-- Your objective --
Please answer from the article below: how much did Royal Bank of Scotland Group agree to pay in fines to settle the interest-rate rigging charges?

-- Document --
Sunday, March 19, 2023

Asia adding to oversight of key rates

Financial regulators across Asia are tightening oversight of how key interest rates are set and cracking down on signs of corruption, as a widening investigation into the banking industry world-wide unearths more evidence of systematic rate rigging.

In Hong Kong, the Hong Kong Monetary Authority has stripped a banking-industry group of control and is phasing out some versions of the benchmark Hong Kong interbank offered rate, known as Hibor. Regulators in Japan and Singapore are continuing investigations into possible abuses of how local interbank rates are set.

The efforts come amid a sprawling investigation into rates tied to trillions of dollars in mortgages and other financial contracts that has snared traders and executives around the world. Three banks have already agreed to penalties with regulators, most recently Royal Bank of Scotland Group RBS.LN -2.69% PLC’s agreement on Wednesday to pay more than $610 million in fines to settle interest-rate rigging charges with U.S. and U.K. authorities. The bank’s Japanese securities unit will plead guilty to U.S. fraud charges.

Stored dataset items
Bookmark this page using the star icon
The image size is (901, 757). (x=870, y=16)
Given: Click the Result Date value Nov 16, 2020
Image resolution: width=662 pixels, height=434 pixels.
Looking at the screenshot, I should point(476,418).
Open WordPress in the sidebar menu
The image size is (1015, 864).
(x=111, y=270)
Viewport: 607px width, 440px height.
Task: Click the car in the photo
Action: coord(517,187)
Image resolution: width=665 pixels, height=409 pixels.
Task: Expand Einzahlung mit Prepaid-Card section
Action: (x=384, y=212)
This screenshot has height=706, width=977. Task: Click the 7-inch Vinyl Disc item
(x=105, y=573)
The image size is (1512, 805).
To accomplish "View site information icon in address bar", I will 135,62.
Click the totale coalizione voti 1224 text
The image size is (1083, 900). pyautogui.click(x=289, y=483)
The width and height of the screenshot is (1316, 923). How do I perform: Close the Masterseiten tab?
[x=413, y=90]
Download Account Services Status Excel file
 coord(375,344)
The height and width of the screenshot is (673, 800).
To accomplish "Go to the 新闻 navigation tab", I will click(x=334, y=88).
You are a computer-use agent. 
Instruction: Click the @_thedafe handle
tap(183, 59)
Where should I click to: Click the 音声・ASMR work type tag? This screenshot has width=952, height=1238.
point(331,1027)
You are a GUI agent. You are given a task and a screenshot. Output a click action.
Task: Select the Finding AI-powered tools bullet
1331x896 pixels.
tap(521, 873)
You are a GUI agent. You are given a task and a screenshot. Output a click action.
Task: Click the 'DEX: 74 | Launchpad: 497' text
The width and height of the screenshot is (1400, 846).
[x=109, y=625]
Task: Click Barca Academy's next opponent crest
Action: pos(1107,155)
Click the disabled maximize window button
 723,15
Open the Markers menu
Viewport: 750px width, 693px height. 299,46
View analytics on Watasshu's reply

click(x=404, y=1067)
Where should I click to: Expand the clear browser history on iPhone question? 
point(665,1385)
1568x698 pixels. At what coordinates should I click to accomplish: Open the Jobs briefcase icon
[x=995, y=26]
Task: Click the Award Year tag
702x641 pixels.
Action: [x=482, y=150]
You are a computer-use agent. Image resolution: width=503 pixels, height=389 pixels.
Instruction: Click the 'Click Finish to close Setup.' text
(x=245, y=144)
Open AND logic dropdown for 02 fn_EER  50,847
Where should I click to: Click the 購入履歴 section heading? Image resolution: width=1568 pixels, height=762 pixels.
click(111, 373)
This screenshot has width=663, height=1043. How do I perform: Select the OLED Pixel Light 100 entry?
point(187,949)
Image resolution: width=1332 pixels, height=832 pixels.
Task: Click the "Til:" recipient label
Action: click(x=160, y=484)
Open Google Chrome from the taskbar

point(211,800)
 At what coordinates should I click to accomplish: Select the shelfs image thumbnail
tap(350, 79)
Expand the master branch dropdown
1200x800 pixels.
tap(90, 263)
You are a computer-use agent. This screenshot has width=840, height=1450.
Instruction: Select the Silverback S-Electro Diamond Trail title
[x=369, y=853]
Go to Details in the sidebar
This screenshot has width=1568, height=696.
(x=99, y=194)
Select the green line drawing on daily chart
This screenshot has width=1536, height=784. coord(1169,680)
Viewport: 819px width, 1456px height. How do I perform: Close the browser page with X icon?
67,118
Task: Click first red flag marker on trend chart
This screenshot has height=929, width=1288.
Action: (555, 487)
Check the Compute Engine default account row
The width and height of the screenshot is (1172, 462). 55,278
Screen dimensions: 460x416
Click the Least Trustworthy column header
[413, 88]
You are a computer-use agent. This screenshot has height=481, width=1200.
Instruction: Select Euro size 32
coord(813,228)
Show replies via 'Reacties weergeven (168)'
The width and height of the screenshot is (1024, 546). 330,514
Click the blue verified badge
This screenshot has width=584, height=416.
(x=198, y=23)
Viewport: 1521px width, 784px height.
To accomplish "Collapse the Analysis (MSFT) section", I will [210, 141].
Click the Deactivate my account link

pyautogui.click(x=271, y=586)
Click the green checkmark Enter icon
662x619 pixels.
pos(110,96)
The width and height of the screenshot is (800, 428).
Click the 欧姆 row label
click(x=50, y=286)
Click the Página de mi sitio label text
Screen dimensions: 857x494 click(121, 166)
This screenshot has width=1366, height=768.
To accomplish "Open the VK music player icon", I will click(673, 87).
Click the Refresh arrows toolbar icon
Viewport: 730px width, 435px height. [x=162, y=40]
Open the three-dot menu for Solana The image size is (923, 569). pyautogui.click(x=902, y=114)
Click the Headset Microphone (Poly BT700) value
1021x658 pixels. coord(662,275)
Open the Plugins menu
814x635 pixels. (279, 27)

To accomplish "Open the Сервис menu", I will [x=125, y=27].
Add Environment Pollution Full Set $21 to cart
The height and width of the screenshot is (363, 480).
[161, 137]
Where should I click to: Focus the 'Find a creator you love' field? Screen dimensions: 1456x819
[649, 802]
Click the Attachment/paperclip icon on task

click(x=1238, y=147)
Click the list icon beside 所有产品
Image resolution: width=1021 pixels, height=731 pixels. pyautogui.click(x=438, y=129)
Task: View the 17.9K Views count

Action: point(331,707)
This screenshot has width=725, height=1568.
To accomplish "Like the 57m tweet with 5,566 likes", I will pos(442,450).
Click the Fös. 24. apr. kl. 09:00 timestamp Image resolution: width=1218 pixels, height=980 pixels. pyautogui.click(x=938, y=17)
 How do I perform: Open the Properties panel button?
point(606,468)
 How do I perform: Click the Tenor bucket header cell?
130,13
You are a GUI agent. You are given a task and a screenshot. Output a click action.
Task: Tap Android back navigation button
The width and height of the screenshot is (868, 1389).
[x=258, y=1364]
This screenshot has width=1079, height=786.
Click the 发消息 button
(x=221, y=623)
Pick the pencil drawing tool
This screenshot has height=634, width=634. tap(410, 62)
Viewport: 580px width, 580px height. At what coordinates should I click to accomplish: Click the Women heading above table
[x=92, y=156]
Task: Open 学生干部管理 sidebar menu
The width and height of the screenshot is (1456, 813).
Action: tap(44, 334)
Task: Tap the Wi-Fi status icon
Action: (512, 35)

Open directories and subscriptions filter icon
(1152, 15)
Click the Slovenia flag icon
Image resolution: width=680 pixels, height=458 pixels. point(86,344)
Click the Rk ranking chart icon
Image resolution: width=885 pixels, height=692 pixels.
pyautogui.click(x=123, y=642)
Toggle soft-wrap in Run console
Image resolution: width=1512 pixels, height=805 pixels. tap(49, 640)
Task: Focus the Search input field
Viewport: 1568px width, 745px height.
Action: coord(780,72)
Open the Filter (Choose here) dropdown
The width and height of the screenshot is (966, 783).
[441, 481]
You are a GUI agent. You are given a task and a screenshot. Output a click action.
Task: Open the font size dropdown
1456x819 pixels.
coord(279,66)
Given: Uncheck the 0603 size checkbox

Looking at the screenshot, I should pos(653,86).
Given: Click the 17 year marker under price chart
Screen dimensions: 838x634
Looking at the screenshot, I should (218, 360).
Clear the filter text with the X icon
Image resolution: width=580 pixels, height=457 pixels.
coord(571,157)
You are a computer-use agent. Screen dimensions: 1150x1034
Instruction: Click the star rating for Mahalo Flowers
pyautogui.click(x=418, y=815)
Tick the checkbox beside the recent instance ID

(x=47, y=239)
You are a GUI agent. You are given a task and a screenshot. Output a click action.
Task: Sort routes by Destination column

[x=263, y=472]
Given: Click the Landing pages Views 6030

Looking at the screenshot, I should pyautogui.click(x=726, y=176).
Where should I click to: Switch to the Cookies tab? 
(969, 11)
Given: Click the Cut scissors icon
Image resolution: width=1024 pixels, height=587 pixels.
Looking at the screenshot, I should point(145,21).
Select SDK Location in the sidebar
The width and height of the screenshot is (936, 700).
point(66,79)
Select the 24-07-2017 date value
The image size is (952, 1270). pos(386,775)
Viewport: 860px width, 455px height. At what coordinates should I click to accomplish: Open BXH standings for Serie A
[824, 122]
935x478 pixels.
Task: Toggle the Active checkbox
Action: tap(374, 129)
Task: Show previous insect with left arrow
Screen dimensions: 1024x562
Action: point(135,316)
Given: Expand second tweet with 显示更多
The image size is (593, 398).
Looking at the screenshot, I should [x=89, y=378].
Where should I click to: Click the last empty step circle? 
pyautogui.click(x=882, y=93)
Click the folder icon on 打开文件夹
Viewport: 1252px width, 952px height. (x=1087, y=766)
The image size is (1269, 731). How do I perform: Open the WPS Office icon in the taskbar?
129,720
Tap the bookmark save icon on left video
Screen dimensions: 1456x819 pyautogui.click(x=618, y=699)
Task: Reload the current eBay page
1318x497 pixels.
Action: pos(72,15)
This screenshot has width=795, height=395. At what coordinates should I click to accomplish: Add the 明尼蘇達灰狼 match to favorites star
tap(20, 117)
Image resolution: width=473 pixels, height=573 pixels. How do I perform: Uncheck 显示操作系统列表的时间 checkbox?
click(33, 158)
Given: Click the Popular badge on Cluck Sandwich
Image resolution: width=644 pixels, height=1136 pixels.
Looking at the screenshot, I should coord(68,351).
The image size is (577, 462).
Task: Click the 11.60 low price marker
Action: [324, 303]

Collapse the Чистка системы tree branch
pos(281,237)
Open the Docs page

-- Worked answer --
More than $610 million.